Il existe une pratique dans le shibari qui consiste à n’utiliser qu’une seule corde. Tantôt appelée ichinawa, tantôt ipponnawa, cette technique contraint l’encordeur a être au plus près de son modèle. Pour l’avoir testé d’abord en tant qu’encordeuse, puis en tant qu’encordée, j’ai vraiment apprécié la simplicité couplée à l’exigence de l’exercice. Ici, pas besoin de savoir faire des figures complexes, tout est dans l’intention et dans le contact avec l’autre. Comme le montre cette vidéo de Gorgone ou celle incluse dans ce post avec Esinem, c’est une pratique assez intense pour les deux participants.
En tant qu’encordeuse, je me suis sentie plus libre dans le sens où j’avais moins à réfléchir à mes figures. Mon énergie était investie dans le mouvement, dans la tension de la corde, dans le changement de rythme et dans le rapport à l’autre corps qui devient presque un poids mort. Il s’agit de le manipuler comme s’il s’agissait d’un pantin avec l’idée de lui faire perdre ses repères pour l’aider à se laisser aller complètement. Bien sûr, comme je suis très intime avec mon partenaire, c’était d’autant plus fort. J’ai adoré pouvoir ressentir aussi fortement la connexion entre nous et j’ai adoré faire vivre ce beau moment de lâcher-prise à mon encordé. J’ai bien compris qu’il y reviendrait à l’occasion et ce sera avec beaucoup de plaisir pour moi aussi.

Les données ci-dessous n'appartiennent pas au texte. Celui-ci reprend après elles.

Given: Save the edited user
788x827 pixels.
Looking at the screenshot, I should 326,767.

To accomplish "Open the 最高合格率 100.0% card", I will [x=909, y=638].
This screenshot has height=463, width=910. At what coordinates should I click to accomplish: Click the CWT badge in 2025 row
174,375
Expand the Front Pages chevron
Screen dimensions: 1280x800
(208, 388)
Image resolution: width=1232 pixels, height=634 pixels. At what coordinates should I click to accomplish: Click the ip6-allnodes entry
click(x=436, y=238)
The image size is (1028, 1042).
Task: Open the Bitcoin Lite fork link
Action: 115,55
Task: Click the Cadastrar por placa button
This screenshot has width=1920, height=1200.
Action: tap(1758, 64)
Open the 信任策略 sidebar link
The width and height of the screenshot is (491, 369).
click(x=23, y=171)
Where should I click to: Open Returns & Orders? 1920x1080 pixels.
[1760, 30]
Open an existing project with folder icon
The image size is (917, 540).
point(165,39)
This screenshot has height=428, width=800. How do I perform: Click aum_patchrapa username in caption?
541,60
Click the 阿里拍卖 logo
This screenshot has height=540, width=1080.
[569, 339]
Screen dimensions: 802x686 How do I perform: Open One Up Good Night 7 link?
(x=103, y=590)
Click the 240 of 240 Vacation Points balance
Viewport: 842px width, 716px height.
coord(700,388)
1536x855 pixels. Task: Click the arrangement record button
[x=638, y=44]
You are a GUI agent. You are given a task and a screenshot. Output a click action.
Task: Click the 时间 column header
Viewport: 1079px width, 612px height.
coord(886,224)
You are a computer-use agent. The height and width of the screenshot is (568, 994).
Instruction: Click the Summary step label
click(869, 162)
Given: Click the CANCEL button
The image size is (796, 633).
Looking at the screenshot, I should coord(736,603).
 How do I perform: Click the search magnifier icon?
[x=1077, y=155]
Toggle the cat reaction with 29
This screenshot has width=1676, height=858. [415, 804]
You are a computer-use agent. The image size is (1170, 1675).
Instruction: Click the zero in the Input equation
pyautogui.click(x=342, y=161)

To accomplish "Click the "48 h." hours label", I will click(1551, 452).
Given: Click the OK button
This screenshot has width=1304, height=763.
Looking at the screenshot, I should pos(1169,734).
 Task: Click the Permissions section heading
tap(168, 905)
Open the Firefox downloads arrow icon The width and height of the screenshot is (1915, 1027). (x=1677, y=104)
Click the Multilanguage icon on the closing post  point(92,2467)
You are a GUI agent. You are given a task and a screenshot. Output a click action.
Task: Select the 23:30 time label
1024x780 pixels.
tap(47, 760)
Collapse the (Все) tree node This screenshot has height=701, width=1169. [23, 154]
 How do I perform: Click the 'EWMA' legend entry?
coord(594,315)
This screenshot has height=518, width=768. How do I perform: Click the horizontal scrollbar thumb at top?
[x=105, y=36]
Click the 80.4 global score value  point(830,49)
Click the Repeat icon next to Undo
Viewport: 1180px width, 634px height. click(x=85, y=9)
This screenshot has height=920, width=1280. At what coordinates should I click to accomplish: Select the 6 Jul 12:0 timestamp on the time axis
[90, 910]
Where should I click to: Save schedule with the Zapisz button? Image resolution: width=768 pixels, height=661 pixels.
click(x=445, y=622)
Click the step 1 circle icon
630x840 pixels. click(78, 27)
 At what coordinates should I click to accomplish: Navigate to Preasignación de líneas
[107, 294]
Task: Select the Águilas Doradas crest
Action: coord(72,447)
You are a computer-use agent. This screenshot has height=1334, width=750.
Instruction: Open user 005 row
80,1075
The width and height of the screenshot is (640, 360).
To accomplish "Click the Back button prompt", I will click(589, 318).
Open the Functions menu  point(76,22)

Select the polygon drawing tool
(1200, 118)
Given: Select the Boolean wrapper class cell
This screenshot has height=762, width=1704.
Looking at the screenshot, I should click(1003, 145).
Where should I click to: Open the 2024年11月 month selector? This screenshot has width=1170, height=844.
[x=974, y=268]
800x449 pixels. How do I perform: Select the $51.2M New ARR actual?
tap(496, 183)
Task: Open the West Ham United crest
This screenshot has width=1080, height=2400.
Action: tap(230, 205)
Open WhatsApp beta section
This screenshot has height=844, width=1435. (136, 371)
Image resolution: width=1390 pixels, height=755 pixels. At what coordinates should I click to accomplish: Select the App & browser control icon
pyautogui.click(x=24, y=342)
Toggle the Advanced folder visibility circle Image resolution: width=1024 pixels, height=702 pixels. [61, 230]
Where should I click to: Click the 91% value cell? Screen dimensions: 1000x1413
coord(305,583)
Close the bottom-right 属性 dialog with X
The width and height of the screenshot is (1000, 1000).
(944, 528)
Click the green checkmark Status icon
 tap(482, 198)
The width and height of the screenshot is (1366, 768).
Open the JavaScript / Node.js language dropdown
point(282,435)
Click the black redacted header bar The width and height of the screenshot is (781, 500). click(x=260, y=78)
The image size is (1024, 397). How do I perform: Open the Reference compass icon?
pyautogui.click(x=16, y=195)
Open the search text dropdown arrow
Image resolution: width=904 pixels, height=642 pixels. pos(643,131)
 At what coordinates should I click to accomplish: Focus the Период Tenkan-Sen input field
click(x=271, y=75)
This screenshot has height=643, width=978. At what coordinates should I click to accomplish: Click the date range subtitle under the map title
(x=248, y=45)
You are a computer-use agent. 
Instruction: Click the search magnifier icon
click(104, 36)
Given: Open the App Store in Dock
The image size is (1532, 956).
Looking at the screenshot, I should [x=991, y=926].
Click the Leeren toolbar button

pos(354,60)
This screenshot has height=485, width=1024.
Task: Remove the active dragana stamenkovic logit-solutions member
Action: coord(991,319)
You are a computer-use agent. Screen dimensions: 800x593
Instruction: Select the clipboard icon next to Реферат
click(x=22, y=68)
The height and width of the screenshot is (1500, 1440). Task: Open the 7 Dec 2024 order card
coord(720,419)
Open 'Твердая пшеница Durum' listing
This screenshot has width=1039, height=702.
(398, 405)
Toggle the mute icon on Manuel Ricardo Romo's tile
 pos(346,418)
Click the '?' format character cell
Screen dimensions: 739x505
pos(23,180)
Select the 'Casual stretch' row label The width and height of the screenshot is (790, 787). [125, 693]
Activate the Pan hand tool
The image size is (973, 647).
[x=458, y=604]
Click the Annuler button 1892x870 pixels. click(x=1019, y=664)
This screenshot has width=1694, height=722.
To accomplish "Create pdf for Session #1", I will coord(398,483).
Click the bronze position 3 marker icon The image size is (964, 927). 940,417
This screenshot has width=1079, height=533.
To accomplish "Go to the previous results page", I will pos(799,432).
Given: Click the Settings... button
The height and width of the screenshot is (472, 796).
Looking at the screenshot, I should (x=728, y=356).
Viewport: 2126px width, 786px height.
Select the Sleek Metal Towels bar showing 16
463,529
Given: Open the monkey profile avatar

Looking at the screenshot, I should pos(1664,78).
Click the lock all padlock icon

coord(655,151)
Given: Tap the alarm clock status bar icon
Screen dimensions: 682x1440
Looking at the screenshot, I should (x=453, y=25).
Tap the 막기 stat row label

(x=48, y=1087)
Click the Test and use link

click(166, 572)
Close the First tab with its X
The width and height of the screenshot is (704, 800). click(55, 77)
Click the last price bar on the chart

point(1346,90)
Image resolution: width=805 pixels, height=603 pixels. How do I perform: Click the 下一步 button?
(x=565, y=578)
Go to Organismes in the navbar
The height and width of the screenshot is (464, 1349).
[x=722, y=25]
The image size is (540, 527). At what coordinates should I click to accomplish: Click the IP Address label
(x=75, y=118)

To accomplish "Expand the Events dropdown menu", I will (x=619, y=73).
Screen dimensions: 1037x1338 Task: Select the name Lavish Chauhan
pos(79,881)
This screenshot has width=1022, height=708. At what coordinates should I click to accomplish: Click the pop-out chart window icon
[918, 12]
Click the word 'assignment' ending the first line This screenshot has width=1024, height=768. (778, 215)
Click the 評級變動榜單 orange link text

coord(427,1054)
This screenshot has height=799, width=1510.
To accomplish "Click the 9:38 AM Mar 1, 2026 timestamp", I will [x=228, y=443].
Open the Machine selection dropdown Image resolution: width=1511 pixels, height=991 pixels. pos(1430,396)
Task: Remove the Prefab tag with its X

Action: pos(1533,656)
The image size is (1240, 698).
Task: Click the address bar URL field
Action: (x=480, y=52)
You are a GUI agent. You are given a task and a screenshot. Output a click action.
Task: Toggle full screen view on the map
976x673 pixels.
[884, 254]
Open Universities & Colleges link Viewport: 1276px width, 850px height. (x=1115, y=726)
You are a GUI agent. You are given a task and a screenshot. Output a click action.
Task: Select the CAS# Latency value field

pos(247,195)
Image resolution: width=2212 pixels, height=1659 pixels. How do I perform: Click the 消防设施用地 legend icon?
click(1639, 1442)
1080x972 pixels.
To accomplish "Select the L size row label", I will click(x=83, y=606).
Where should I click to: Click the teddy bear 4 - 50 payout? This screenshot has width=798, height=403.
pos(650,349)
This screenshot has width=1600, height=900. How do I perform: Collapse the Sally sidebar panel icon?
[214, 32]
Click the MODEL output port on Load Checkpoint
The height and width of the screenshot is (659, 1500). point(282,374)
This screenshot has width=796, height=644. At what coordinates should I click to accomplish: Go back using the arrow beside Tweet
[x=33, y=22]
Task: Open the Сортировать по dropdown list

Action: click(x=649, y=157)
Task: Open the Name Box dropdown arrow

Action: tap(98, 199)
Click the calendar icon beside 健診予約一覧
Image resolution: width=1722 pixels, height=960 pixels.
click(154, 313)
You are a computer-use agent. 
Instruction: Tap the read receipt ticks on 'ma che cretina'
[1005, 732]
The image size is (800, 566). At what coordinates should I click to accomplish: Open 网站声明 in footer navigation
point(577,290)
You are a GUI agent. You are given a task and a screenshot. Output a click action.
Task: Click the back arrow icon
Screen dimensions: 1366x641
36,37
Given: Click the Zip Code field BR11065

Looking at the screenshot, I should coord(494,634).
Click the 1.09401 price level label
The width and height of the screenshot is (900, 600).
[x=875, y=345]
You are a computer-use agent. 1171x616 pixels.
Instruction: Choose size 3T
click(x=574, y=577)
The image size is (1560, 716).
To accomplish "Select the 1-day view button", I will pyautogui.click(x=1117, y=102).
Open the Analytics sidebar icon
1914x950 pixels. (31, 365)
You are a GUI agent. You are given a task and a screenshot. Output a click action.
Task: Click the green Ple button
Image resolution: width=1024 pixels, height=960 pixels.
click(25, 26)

En tant qu’encordée, avec une personne ayant déjà une bonne maîtrise des cordes, l’expérience fut plus intense. Pour lui comme pour moi. Le fait de ne pas avoir à bloquer la corde permet de jouer plus subtilement avec la douleur. Elle était souvent plus vive, mais moins prolongée dans le temps, et plus variée. Là encore, j’ai adoré… même si je me souviens de peu de choses. Je me suis vraiment laissé porter. Mon encordeur, lui, a fini en sueur et fatigué. Ça demande beaucoup de concentration malgré tout, même si elle n’a rien à voir avec celle requise pour les suspensions, par exemple.
Je ne sais pas comment nous étions passés à côté de cette pratique, mais elle présente beaucoup d’avantages, notamment pour la mise en œuvre (une corde, travail au sol, risques limités), et procure beaucoup d’émotions. Je crois que nous avons eu une révélation. Une de plus.